[Dataset entries]
++++++++++

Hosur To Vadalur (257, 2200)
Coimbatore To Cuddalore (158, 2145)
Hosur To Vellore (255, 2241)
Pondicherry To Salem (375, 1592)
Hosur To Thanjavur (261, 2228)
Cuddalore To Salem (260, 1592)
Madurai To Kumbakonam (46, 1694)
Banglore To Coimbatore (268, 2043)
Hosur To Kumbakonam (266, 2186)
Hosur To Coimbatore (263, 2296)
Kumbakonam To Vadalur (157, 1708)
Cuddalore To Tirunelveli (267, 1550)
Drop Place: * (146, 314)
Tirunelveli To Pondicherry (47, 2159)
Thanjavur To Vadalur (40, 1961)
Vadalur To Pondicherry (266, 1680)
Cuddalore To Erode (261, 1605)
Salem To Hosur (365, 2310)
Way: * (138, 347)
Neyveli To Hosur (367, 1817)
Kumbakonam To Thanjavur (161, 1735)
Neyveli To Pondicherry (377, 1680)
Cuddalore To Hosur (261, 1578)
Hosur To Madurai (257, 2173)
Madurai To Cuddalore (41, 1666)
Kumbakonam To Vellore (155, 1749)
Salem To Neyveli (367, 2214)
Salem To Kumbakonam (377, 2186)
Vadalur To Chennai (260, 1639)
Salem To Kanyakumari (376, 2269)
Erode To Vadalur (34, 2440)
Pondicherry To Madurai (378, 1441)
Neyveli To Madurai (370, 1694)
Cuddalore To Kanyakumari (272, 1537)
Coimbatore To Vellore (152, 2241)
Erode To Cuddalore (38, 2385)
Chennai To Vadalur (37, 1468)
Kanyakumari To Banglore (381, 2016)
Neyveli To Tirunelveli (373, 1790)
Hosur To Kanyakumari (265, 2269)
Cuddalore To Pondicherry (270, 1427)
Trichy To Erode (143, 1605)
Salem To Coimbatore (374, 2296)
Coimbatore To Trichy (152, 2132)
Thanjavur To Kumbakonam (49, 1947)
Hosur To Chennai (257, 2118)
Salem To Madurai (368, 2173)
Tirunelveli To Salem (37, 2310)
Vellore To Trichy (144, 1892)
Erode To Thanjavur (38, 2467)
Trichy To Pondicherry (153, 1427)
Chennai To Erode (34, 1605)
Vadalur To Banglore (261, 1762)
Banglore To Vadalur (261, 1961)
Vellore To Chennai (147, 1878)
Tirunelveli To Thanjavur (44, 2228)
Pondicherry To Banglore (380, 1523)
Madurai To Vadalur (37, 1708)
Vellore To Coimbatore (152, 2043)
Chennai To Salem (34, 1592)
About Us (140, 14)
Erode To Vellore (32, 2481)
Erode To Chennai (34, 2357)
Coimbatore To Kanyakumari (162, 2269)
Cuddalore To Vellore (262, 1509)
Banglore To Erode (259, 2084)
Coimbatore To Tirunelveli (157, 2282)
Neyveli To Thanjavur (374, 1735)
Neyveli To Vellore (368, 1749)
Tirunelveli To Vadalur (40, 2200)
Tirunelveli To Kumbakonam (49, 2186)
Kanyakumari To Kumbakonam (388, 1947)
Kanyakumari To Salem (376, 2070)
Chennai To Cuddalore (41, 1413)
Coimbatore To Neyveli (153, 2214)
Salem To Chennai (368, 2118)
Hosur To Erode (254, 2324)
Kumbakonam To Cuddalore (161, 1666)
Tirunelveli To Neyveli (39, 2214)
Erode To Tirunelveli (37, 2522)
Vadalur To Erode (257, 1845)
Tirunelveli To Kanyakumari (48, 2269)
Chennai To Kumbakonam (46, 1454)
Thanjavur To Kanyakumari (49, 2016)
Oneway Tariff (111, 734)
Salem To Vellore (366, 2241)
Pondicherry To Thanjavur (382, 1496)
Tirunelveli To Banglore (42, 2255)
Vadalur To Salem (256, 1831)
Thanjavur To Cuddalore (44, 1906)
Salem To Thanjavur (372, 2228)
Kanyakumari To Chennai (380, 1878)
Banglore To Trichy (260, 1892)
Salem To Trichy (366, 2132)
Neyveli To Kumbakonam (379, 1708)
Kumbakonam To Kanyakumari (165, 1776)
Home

++++++++++

### Your instructions
Could you tally the lines in the data that contain the string "Erode" and answer with the number alone?

### Reply to the task
12